In a letter to his family written on April 30, 1916, Thomas MacDonagh recalls “I was astonished to receive by a messenger from P.H. Pearse, Commandant General of the Army of the Irish Republic, an order to surrender unconditionality to the British General. I did not obey the order as it came from a prisoner. I as then in supreme command of the Irish Army, consulted with my second in command and decided to confirm the order. I knew that it would involve my death and the deaths of other leaders. I hoped that it would save many true men among our followers, good lives for Ireland. God grant it has done so and God approve our deed. For my self I have no regret. The one bitterness that death has for me is the separation it brings from my beloved wife Muriel, and my beloved children, Donagh and Barbara. My country will then treat them as wards, I hope. I have devoted myself too much to National work and too little to the making of money to leave them a competence. God help them and support them, and give them a happy and prosperous life. Never was there a better, truer, purer woman than my wife Muriel, or more adorable children than Don and Barbara. It breaks my heart that I shall never see my children again, but I have not wept or murmured. I counted the cost of this and am ready to pay it. Muriel has been sent for here. I do not know if she can come. She may have no one to take the children while she is coming. If she does.”

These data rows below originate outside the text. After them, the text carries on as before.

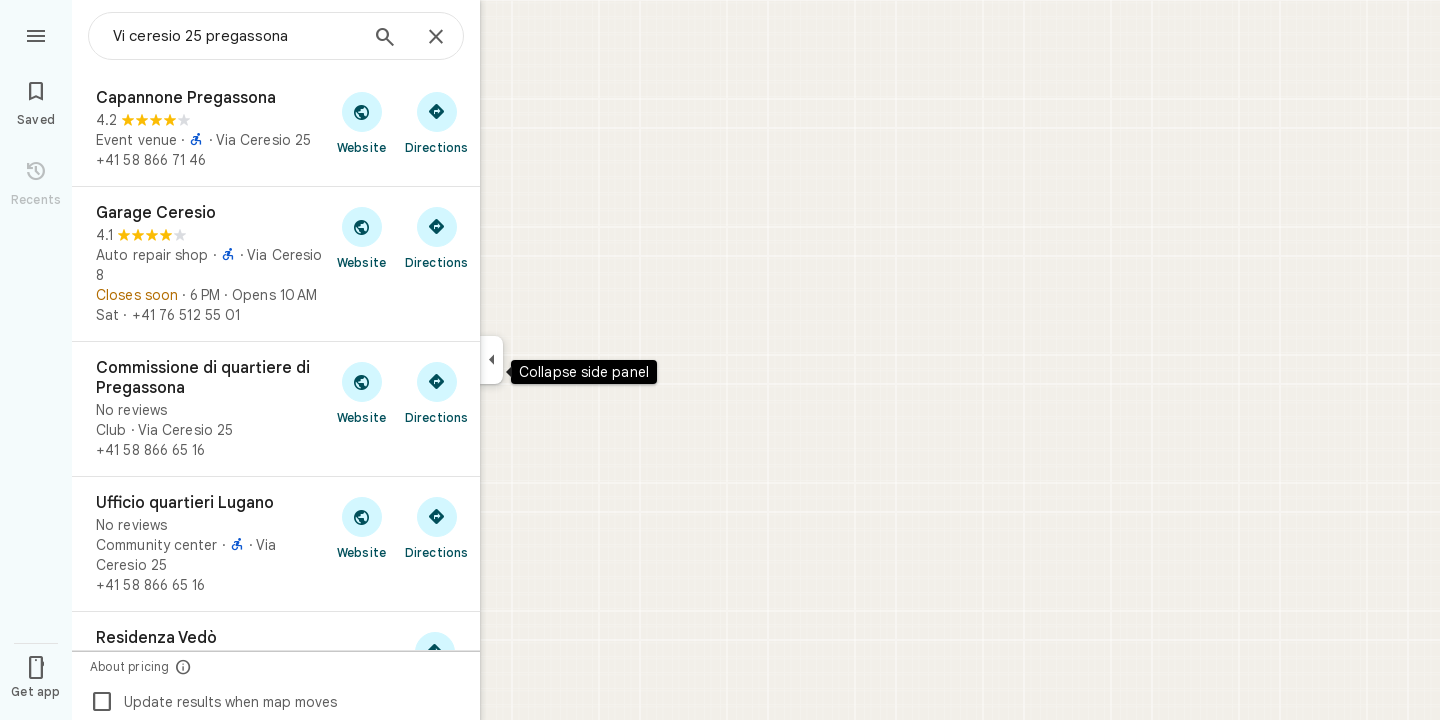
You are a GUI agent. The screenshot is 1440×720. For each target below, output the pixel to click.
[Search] (385, 39)
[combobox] (235, 36)
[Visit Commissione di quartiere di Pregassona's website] (361, 392)
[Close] (436, 38)
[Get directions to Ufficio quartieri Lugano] (436, 527)
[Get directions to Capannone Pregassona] (436, 122)
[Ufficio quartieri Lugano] (276, 544)
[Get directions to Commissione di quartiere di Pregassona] (436, 392)
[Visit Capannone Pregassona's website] (361, 122)
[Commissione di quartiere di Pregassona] (276, 409)
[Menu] (36, 34)
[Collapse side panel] (491, 360)
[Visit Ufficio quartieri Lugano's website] (361, 527)
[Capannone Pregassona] (276, 129)
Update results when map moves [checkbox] (213, 702)
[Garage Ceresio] (276, 264)
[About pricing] (183, 666)
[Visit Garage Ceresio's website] (361, 237)
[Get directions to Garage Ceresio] (436, 237)
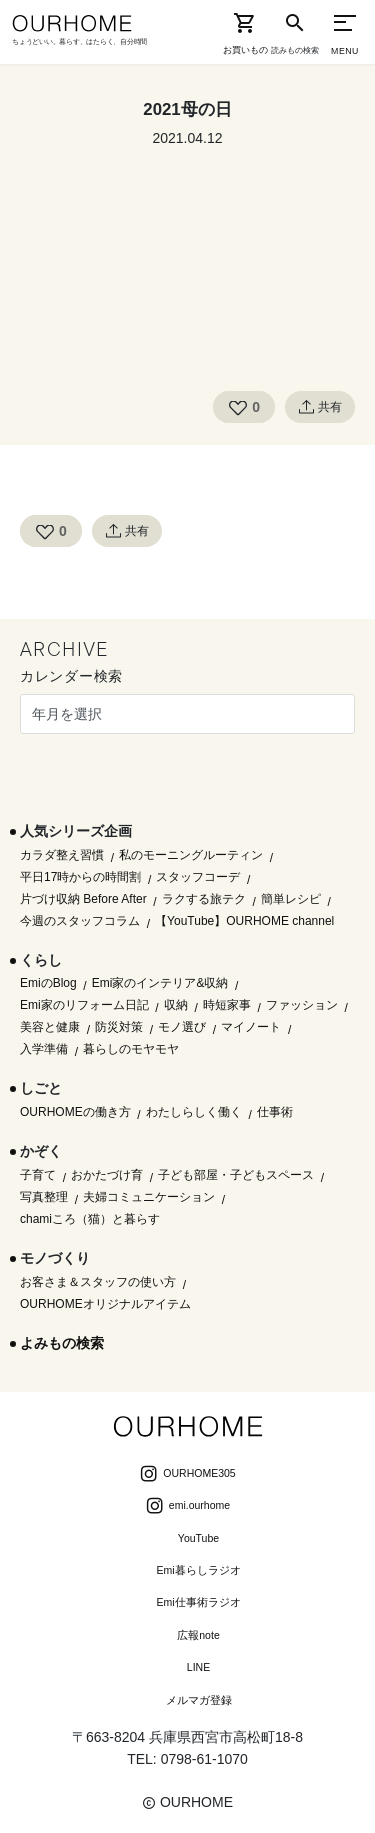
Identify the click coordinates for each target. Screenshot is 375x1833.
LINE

MacDonagh and Pearse are contemporaries of one another: poets, progressive educators, Gaelic revivalists. They are men who gird for battle “with a revolver in one hand and a copy of Sophocles in the other.” Each man commands a unit of Irish Volunteers during the Easter Rising, which takes place the week of April 24-30,1916. MacDonagh occupies Jacob’s biscuit factory and Pearse the General Post Office (GPO), from which he issues the surrender at the end of the week.

McDonagh and Pearse are signatories of the Proclamation of the Irish Republic, a document issued by the Irish Volunteers and the Irish Citizen Army at the beginning of the Easter Rising, proclaiming Ireland’s independence from the United Kingdom. The reading of the proclamation by Pearse outside the General Post Office (GPO) on Sackville Street (now O’Connell Street), Dublin‘s main thoroughfare, marks the beginning of the Rising.

Pearse’s and MacDonagh’s signatures on the Proclamation are a fatal endorsement for them and for each of the other five men to lend it their signatures. After being court-martialed, both Pearse and MacDonagh, along with Thomas Clarke, are executed by firing squad at Kilmainham Gaol in Dublin on May 3, 1916, the first of the rebels to be executed.